Note: the Romanist concept is that Adam was made neutral and needed divine grace to be righteous. The Reformed view is that Adam was made upright but earthly, and needed divine grace to inherit heavenly life. The Romanist view interprets Scripture according to that institution's corrupt sacerdotalism, whilst the Reformed view interprets Scripture according to Scripture's own eschatological orientation.


----------



## moral necessity (Dec 22, 2007)

Armourbearer,

I'm curious as to how you would explain the fall of Satan, since he is not earthly as Adam was, and also since he had no one to tempt his as Eve did?

Blessings!


----------



## toddpedlar (Dec 23, 2007)

moral necessity said:


> Armourbearer,
> 
> I'm curious as to how you would explain the fall of Satan, since he is not earthly as Adam was, and also since he had no one to tempt his as Eve did?
> 
> Blessings!



The existence of a tempter isn't necessary for sin to occur - I'm not sure how one would argue that a tempter IS necessary.

**Stated problem**. Translate this sentence from the forum thread above into Spanish: "The Reformed view is that Adam was made upright but earthly, and needed divine grace to inherit heavenly life."

Records for locating displayed items
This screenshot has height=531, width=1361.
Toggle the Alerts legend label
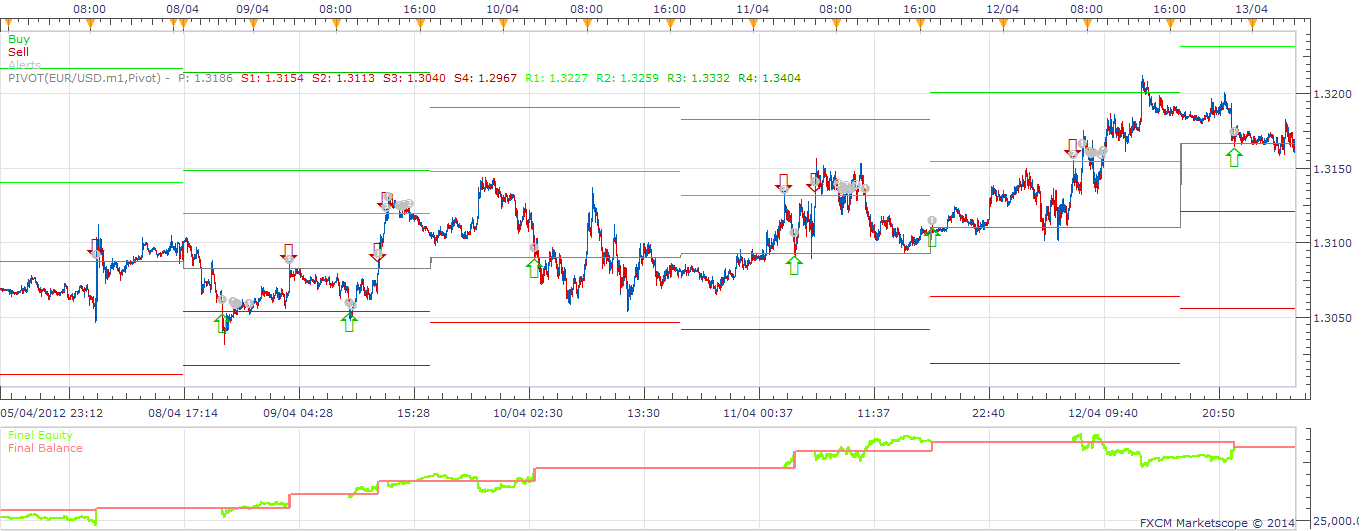[25, 65]
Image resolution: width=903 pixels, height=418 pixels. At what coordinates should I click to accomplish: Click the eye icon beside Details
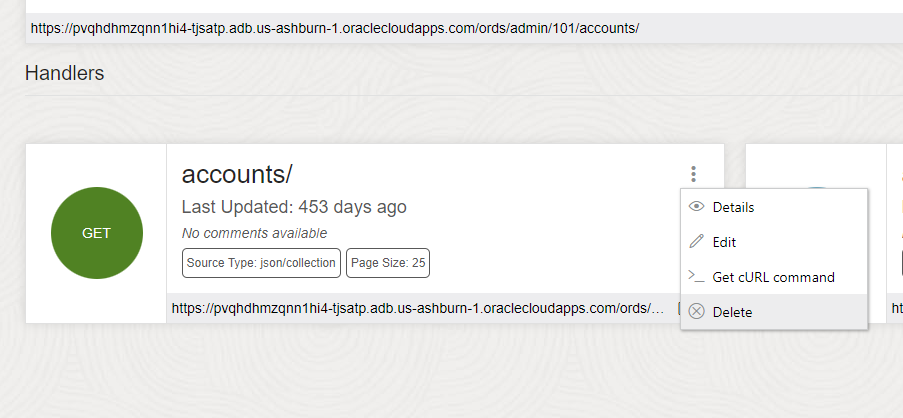pyautogui.click(x=697, y=207)
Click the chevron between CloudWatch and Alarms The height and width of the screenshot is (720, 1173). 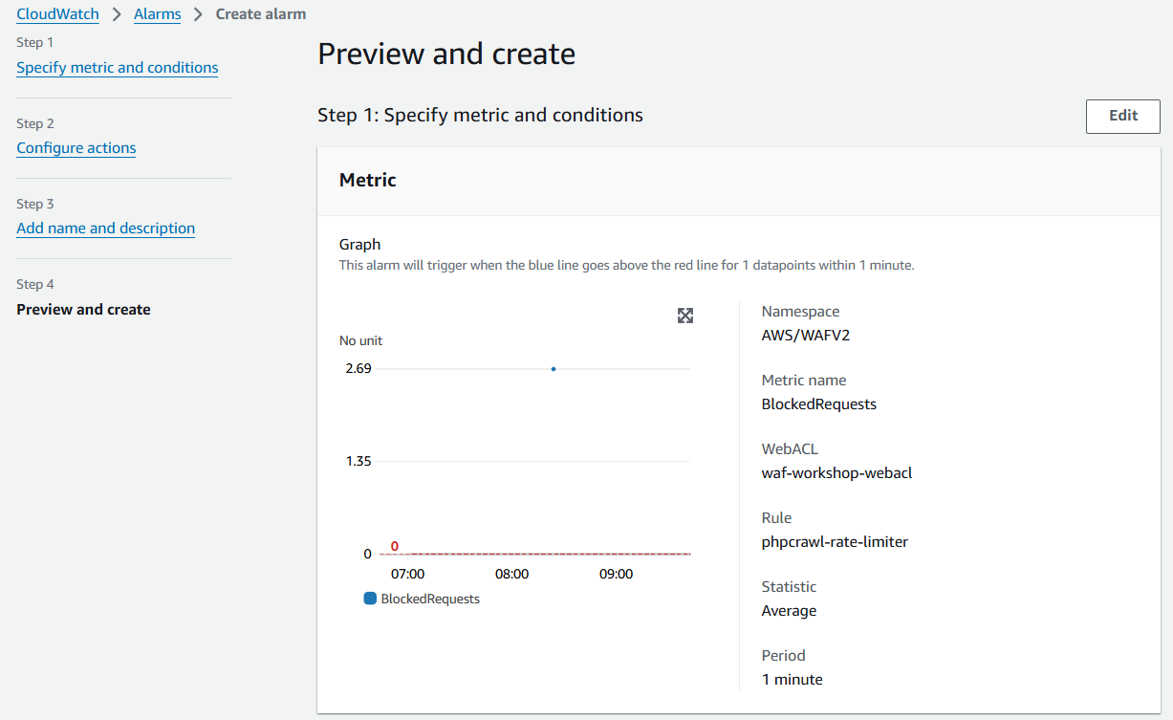pyautogui.click(x=116, y=14)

**Reply**. La visión reformada es que Adán fue creado recto pero terrenal, y necesitaba la gracia divina para heredar la vida celestial.